Mais seulement si cela paie

Tu manges à toutes heures des petits beurres

Et tu n'en laisses même pas pour les petits beurs

Eux qui meurent de faim

Eux qui mourront à la fin

Tu as été au Sénégal

Mais la misère d'ici, cela t'est égal…

Toi et moi on a croqué la pomme

Mais le reste tu le gardes pour ta pomme

Tu ne penses qu'à ton colossal ego

En oubliant qu'on est tous égaux

Tu cherchais l'hospitalité 

Tu as trouvé l'hôpital

Tu as été tellement,  de tout, en dessous

Que tu as préféré boire tout ton saoul

 

 

Sans titre II

 

 

Dans le miroir, il y a un visage

Un visage, aux traits tirés, qui m'enrage

Une femme fanée, pas très fière de ce qu'elle fait

Une femme fatiguée qui a perdu sa force passée

 

Je vis avec elle, j'essaie de lui dire qu'elle est belle

Mais elle est clairvoyante , lucide et rebelle

Elle ne supporte pas l'hypocrisie, non plus

Elle ressemble à une matrone, une matrone perdue

 

Ni vraiment femme, ni vraiment homme

Ni vraiment adulte, ni vraiment môme

Un peu naïve, un peu fragile

Pas assez combative, toujours sur le fil

 

Le temps, la vie, les ennuis

Ont tracé sur son minois autrefois joli

Des traits, des poches, des cernes ténébreux

Et même ses rêves sont nuageux.

 

 

 

Désequilibre

 

Y'en a marre de tous ces "moi"

Y'en a assez que passent les "mois"

Y'en a marre que tu ne parles que de toi

Et non de ceux qui n'ont pas de toit

Y'en a marre de ceux que l'on nomme "ils"

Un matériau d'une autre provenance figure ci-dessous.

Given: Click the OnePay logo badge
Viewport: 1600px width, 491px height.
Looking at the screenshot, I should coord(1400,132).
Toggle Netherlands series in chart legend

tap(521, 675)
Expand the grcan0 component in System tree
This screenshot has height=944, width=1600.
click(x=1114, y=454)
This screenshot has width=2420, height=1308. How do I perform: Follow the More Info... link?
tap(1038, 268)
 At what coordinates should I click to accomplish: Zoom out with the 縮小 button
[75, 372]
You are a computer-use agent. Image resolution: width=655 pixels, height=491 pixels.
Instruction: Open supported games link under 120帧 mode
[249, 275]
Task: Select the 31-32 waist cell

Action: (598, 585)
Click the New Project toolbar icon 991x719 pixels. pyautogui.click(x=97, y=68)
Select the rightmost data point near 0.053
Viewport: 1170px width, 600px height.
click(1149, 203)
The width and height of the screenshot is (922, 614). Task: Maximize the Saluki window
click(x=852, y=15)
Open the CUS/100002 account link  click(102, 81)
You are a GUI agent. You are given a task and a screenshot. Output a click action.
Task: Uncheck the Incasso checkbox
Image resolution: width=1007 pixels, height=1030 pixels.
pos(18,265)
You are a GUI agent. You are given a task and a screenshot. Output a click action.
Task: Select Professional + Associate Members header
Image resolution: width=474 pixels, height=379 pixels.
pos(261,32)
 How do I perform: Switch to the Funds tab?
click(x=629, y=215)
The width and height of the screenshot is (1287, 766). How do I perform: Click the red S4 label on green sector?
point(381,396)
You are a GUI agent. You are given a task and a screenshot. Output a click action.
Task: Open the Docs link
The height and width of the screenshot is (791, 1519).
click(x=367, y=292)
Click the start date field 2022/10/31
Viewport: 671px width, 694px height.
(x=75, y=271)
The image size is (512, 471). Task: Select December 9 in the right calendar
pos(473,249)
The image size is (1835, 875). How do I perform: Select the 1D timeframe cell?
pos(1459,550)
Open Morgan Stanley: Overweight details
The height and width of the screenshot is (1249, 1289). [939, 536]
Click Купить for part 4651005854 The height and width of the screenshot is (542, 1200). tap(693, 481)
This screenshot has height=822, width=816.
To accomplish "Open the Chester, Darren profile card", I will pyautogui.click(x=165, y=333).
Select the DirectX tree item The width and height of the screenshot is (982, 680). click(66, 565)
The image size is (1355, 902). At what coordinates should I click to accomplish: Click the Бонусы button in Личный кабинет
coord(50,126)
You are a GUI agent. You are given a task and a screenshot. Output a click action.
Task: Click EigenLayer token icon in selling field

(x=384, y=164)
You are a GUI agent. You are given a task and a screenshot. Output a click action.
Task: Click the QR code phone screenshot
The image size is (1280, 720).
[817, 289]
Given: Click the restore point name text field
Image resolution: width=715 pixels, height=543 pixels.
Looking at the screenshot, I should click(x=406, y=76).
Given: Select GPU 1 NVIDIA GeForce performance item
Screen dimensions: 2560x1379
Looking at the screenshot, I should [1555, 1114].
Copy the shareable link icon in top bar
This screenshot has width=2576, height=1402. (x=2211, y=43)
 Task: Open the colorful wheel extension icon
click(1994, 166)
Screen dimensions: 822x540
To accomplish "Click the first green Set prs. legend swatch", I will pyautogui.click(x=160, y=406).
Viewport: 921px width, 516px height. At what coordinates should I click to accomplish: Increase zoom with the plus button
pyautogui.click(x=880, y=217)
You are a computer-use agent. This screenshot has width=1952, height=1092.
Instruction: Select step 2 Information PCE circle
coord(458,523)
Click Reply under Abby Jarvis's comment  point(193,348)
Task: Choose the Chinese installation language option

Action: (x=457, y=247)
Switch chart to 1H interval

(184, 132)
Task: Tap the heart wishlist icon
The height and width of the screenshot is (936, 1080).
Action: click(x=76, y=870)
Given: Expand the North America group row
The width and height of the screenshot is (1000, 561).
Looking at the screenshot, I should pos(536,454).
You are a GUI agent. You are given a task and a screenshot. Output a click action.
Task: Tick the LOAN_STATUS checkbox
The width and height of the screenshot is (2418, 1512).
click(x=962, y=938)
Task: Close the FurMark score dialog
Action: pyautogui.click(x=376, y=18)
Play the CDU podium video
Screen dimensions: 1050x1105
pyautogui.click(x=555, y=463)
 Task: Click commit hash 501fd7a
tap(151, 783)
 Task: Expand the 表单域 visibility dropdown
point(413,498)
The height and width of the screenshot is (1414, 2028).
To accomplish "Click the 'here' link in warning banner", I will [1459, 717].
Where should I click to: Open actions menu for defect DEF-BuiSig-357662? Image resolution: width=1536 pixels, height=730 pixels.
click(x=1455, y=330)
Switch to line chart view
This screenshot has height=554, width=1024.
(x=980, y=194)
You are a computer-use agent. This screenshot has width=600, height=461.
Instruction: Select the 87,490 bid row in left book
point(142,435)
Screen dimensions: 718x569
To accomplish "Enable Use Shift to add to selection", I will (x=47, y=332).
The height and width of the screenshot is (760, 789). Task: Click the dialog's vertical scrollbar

Y'en a assez de leurs voyages sur les îles

Y'en a marre de ne pas pouvoir être avec elle

Y'en a marre de se brûler les ailes

Y'en a marre de n'employer que le "on"

Y'en a marre de ne pas avoir ce qu'ils ont

Y'en a marre de cette histoire entre nous

Y'en a assez que l'intrigue ne se dénoue!

Y'en a marre de ne pas pouvoir être avec vous

Car je vous voue un amour colossal, je l'avoue

Y'en a marre de cet état singulier

Dû à des relations nombreuses et plurielles

Y'en a marre du genre masculin

Y'en a assez de devoir forcément avoir un style féminin!!!

 

 

Sans titre III

 

C'est une vieille veuve, velue et vilaine

Au bide bombé dont les bourrelés bavent

Sur ses jambes jugées, jadis, trés jolies

Aujourd'hui rayées de ridules de rombière

 

Son minois de mégère machiavélique

Est coiffé de cheveux chatains et d'un chapeau

Obsolète pour les gros obèses obsédés

Par la mode merdique qui malmènent les mémères

 

Son apparence n'apporte point de plaisir

A ceux scrutant sérieusement les silhouettes,

Dans les rues et les ruelles de la région

Pour y lever une lolita élancée

 

Les gosses eux aiment goûter aux gâteaux goûtus

Les petits et les papys partagent ce plaisir.